P. Anandan (Microsoft Research, USA)

Overview of Machine Learning and Intelligence at Microsoft Research

Christopher Bishop (Microsoft Research, UK)

Model-Based Machine Learning

Today machine learning is centre stage in the world of technology, and thousands of scientists and engineers are applying machine learning to an extraordinarily broad range of domains. However, making effective use of machine learning in practice can be daunting, especially for newcomers to the field. Over the last five decades, researchers have created literally thousands of machine learning algorithms.

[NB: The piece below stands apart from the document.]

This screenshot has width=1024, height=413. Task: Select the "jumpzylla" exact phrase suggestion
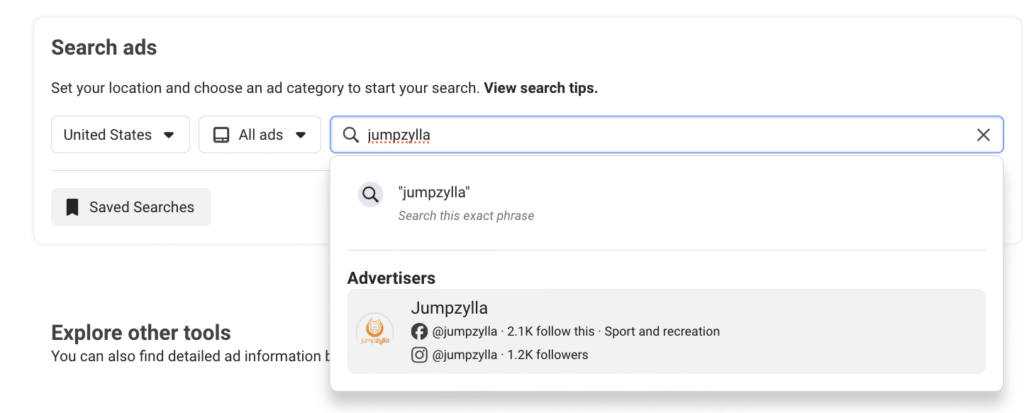click(434, 191)
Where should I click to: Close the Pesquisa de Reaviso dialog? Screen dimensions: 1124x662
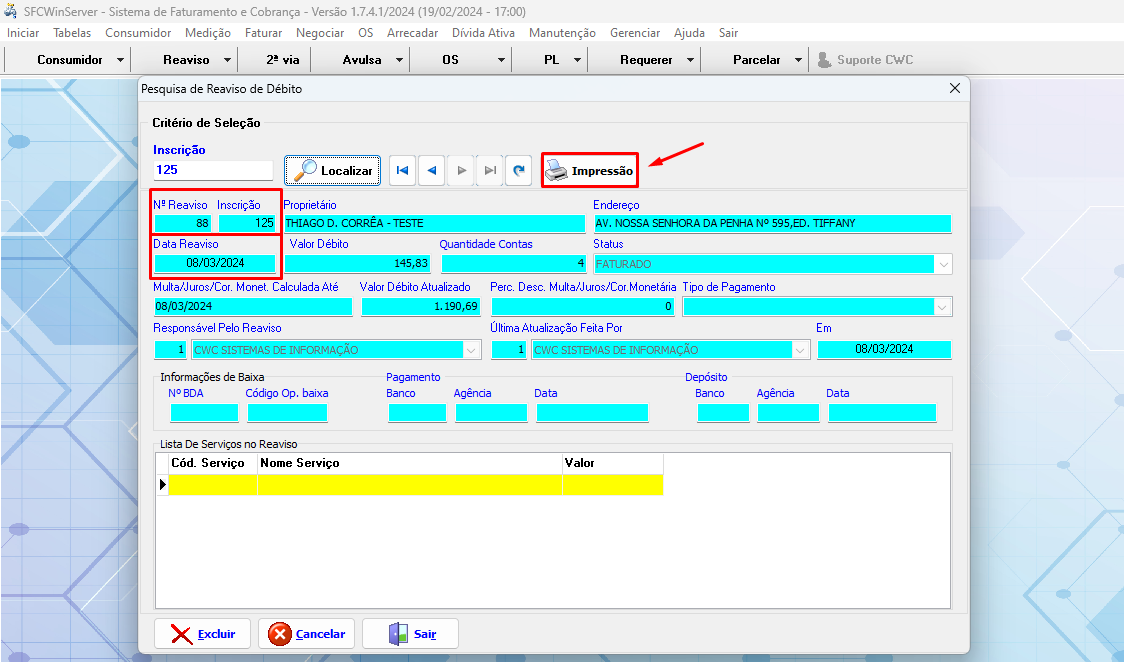[954, 88]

Traditionally an engineer wanting to solve a problem using machine learning must choose one or more of these algorithms to try, often constrained those algorithms they happen to be familiar with, or by the availability of software implementations. In this talk we view machine learning from a fresh perspective which we call ‘model-based machine learning’, in which a bespoke solution is formulated for each new application. We show how probabilistic graphical models, coupled with efficient inference algorithms, provide a flexible foundation for model-based machine learning, and we describe several large-scale commercial applications of this framework. We also introduce the concept of ‘probabilistic programming’ as a powerful approach to model based machine learning, and we discuss a specific probabilistic programming language called Infer.NET, which has been widely used in practical applications.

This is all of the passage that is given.